▶ **GIVEN INSTRUCTION**
Report how many lines in the entries below contain the word "toolbar". Give only the number.

──────── DATA SHOWN

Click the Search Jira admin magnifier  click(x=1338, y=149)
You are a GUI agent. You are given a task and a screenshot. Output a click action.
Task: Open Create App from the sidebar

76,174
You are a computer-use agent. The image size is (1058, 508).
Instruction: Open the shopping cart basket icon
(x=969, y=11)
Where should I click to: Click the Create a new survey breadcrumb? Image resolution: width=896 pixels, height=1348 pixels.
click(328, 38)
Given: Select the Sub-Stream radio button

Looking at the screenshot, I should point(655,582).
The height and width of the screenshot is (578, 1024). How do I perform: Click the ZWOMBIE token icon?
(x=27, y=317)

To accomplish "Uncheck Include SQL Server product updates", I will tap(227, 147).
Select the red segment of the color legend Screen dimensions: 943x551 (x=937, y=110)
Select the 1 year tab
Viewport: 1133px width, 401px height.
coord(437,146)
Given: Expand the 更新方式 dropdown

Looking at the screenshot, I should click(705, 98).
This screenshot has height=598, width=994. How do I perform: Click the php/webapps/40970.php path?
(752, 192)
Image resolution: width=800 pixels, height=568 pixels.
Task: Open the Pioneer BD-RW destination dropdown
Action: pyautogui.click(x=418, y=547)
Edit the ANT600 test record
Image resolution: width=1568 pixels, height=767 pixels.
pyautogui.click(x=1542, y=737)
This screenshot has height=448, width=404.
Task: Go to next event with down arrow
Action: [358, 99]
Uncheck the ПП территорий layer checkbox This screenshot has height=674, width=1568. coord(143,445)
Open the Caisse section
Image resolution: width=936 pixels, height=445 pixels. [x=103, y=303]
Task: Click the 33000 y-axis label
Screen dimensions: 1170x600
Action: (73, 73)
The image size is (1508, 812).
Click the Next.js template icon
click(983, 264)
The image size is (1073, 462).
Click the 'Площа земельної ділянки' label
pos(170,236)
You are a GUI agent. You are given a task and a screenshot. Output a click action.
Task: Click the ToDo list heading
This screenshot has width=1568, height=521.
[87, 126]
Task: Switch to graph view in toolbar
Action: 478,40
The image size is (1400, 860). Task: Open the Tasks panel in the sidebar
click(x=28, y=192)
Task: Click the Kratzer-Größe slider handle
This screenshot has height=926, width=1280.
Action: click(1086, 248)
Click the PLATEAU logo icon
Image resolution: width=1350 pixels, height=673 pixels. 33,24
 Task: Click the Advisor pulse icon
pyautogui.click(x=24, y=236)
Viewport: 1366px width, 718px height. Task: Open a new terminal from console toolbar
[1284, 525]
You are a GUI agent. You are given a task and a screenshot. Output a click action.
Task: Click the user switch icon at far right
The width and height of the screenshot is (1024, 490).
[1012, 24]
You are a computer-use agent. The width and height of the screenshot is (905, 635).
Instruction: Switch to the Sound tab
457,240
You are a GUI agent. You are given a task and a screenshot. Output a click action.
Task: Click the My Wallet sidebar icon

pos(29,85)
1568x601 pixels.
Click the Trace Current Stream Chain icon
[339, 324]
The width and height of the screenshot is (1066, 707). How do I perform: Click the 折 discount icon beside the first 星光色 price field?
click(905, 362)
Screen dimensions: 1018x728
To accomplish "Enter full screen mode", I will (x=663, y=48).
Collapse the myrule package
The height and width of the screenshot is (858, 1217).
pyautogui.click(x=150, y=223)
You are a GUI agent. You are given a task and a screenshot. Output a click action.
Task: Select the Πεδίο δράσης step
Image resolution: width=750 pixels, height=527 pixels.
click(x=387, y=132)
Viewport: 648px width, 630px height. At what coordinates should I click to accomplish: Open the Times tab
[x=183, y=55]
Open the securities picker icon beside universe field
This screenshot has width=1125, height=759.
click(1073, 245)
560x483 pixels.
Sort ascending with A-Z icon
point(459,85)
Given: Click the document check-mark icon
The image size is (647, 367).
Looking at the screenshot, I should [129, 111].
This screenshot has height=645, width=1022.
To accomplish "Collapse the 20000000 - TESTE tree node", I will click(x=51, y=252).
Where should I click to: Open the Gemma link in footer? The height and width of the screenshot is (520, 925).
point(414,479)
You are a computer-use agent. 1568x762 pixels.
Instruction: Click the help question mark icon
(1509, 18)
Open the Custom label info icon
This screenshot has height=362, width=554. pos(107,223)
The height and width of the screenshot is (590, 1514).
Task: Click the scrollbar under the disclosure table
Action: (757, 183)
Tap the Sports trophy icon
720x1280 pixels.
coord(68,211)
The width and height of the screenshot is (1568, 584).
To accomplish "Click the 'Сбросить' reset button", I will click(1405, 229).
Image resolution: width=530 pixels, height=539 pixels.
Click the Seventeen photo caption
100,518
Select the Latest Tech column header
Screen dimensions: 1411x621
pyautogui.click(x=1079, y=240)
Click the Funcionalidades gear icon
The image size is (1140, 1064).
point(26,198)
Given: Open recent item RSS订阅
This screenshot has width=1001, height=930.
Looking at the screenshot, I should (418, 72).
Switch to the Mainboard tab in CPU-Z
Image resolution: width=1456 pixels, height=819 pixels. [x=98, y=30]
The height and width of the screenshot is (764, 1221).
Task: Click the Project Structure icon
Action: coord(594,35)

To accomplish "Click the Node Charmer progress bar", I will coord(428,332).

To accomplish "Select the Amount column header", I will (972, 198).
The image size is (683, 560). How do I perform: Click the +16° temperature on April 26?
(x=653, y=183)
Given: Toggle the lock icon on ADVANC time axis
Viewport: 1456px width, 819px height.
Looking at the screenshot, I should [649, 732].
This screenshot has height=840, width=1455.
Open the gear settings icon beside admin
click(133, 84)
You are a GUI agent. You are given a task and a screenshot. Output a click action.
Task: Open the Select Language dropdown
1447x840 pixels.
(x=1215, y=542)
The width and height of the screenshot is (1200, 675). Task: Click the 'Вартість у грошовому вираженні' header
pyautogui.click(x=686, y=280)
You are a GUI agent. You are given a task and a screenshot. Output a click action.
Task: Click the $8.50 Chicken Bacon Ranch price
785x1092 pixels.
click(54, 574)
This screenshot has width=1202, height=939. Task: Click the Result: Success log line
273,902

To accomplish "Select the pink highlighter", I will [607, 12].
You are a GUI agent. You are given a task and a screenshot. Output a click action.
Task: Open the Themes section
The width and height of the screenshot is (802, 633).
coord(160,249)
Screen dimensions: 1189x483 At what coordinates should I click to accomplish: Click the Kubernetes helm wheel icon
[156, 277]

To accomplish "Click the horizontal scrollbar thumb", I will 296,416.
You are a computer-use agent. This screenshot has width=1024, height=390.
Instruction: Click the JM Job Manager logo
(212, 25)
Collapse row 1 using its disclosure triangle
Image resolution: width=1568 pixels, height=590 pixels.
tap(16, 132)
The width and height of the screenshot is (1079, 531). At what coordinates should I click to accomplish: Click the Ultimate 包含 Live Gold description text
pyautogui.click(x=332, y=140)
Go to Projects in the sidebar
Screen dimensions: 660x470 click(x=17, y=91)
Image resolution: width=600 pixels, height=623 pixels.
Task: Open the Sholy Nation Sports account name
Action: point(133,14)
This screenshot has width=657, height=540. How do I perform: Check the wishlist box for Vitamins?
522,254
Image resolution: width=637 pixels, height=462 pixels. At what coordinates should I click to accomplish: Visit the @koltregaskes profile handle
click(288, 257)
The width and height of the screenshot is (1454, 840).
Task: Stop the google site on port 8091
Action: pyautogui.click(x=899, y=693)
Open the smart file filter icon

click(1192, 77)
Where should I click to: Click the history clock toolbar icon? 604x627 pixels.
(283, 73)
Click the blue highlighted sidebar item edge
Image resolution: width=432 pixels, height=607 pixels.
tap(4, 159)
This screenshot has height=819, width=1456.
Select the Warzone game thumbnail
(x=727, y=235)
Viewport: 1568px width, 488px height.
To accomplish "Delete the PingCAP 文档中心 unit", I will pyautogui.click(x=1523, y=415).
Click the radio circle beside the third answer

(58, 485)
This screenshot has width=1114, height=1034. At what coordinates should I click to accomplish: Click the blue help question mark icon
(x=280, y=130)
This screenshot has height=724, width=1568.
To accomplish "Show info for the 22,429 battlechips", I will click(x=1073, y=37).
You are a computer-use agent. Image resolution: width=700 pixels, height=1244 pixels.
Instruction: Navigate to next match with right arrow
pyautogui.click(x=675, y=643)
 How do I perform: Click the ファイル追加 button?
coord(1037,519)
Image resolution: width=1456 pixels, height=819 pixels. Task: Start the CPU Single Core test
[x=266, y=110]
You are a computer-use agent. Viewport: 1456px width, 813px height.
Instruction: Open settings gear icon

────────────────

▶ **PROBLEM SOLUTION**
3